Encounters. To the European explorers and settlers, Native American belief systems represented not a respect for the power of nature but worship of false gods. Native American practices were to the newcomers at best peculiar and at worst satanic. One Englishman in 1589 noted that he had seen the Devil at an Indian’s house. Three years later another Englishman noted that Native Americans in New Spain actually talked to the Devil and made sacrifices to him. The Dominican Tomas Ortiz noted that the natives were “most hostile to religion” and that never had God “created a race more full of vice.” Europeans regarded Native American dances and noisy ceremonies that were performed to please the gods as evidence of demonic possession. European settlers made several attempts to convert the native peoples. While the Spanish settler Bartholomé de las Casas noted in 1550–1551 that Indians understood Christianity and were eager to embrace the faith, missionaries, for the most part, met with only limited successes.
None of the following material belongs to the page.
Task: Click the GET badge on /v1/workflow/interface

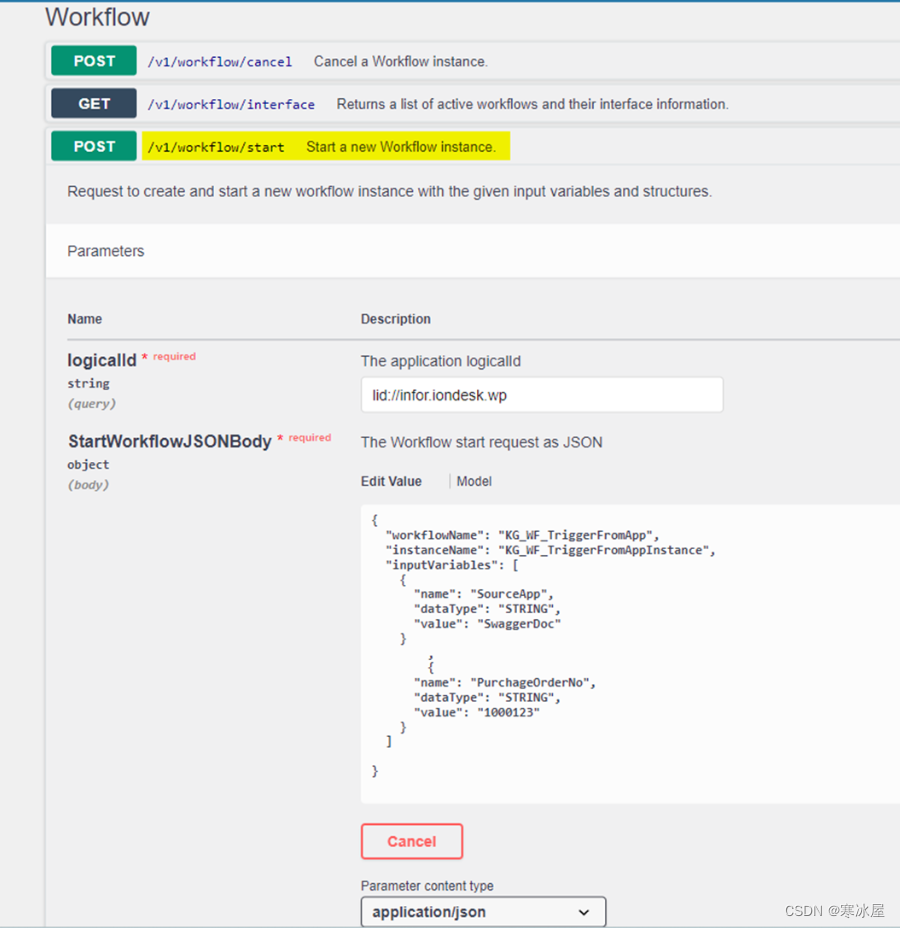Action: pyautogui.click(x=93, y=103)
In many cases the Christian missionaries mistreated the indigenous peoples, including stealing food and raping and murdering those whom they had come to save. Often the missionaries’ own infighting made sustained conversion efforts impossible; so too did their unwillingness to try to survive in the New World. Priests often misinterpreted the Native Americans’ hospitality toward newcomers—an integral part of the Indians’ system of morality—as success in conversion. Indians “converted” not out of new faith or belief but in an effort to understand and take part in the Europeans’ culture. In contrast, with few exceptions, Europeans made little effort to understand the natives’ language or cultural ways. Though an integral part of the stated goals of exploration and colonization, conversion of the native peoples went largely unfulfilled.